[Recorded information Boundary: Start]
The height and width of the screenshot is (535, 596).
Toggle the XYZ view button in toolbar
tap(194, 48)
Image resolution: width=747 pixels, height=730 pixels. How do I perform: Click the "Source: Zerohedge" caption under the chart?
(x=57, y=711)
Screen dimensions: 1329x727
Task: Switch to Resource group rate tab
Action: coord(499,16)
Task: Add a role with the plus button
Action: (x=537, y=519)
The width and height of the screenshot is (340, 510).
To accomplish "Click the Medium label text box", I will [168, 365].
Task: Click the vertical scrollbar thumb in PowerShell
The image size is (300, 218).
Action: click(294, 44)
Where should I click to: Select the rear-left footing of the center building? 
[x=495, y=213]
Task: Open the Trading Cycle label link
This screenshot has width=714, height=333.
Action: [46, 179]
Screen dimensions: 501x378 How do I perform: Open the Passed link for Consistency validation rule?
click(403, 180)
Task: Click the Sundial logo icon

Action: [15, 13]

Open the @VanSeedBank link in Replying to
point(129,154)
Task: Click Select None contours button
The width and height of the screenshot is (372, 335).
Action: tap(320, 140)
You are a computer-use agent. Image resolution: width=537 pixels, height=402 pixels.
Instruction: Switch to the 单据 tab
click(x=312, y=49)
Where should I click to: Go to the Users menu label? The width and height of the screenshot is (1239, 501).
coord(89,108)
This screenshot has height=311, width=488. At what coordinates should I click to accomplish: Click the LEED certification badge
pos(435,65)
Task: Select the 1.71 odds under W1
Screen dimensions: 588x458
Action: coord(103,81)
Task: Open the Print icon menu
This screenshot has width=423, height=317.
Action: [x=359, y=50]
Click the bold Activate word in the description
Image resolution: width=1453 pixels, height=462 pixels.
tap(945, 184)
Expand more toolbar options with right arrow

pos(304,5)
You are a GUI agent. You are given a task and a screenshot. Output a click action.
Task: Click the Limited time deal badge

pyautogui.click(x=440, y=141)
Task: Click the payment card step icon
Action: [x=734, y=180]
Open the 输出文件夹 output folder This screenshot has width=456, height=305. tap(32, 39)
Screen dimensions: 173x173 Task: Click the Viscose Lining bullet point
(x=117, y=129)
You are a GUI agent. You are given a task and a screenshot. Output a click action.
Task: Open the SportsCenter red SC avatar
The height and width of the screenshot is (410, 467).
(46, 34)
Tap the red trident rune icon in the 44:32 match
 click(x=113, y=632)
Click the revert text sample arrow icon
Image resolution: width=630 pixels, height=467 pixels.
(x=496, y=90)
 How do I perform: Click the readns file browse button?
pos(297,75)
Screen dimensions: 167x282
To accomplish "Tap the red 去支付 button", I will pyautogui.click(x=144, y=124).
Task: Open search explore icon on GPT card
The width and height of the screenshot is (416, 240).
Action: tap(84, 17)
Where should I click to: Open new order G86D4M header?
[Recorded information Boundary: End]
> _Work to be completed_: Return every entry above with nothing altered.

> _Expected output_:
The height and width of the screenshot is (535, 596).
Toggle the XYZ view button in toolbar
tap(194, 48)
Image resolution: width=747 pixels, height=730 pixels. How do I perform: Click the "Source: Zerohedge" caption under the chart?
(x=57, y=711)
Screen dimensions: 1329x727
Task: Switch to Resource group rate tab
Action: coord(499,16)
Task: Add a role with the plus button
Action: (x=537, y=519)
The width and height of the screenshot is (340, 510).
To accomplish "Click the Medium label text box", I will [168, 365].
Task: Click the vertical scrollbar thumb in PowerShell
The image size is (300, 218).
Action: click(294, 44)
Where should I click to: Select the rear-left footing of the center building? 
[x=495, y=213]
Task: Open the Trading Cycle label link
This screenshot has width=714, height=333.
Action: [46, 179]
Screen dimensions: 501x378 How do I perform: Open the Passed link for Consistency validation rule?
click(403, 180)
Task: Click the Sundial logo icon

Action: [15, 13]

Open the @VanSeedBank link in Replying to
point(129,154)
Task: Click Select None contours button
The width and height of the screenshot is (372, 335).
Action: tap(320, 140)
You are a computer-use agent. Image resolution: width=537 pixels, height=402 pixels.
Instruction: Switch to the 单据 tab
click(x=312, y=49)
Where should I click to: Go to the Users menu label? The width and height of the screenshot is (1239, 501).
coord(89,108)
This screenshot has height=311, width=488. At what coordinates should I click to accomplish: Click the LEED certification badge
pos(435,65)
Task: Select the 1.71 odds under W1
Screen dimensions: 588x458
Action: coord(103,81)
Task: Open the Print icon menu
This screenshot has width=423, height=317.
Action: [x=359, y=50]
Click the bold Activate word in the description
Image resolution: width=1453 pixels, height=462 pixels.
tap(945, 184)
Expand more toolbar options with right arrow

pos(304,5)
You are a GUI agent. You are given a task and a screenshot. Output a click action.
Task: Click the Limited time deal badge

pyautogui.click(x=440, y=141)
Task: Click the payment card step icon
Action: [x=734, y=180]
Open the 输出文件夹 output folder This screenshot has width=456, height=305. tap(32, 39)
Screen dimensions: 173x173 Task: Click the Viscose Lining bullet point
(x=117, y=129)
You are a GUI agent. You are given a task and a screenshot. Output a click action.
Task: Open the SportsCenter red SC avatar
The height and width of the screenshot is (410, 467).
(46, 34)
Tap the red trident rune icon in the 44:32 match
 click(x=113, y=632)
Click the revert text sample arrow icon
Image resolution: width=630 pixels, height=467 pixels.
(x=496, y=90)
 How do I perform: Click the readns file browse button?
pos(297,75)
Screen dimensions: 167x282
To accomplish "Tap the red 去支付 button", I will pyautogui.click(x=144, y=124).
Task: Open search explore icon on GPT card
The width and height of the screenshot is (416, 240).
Action: tap(84, 17)
Where should I click to: Open new order G86D4M header?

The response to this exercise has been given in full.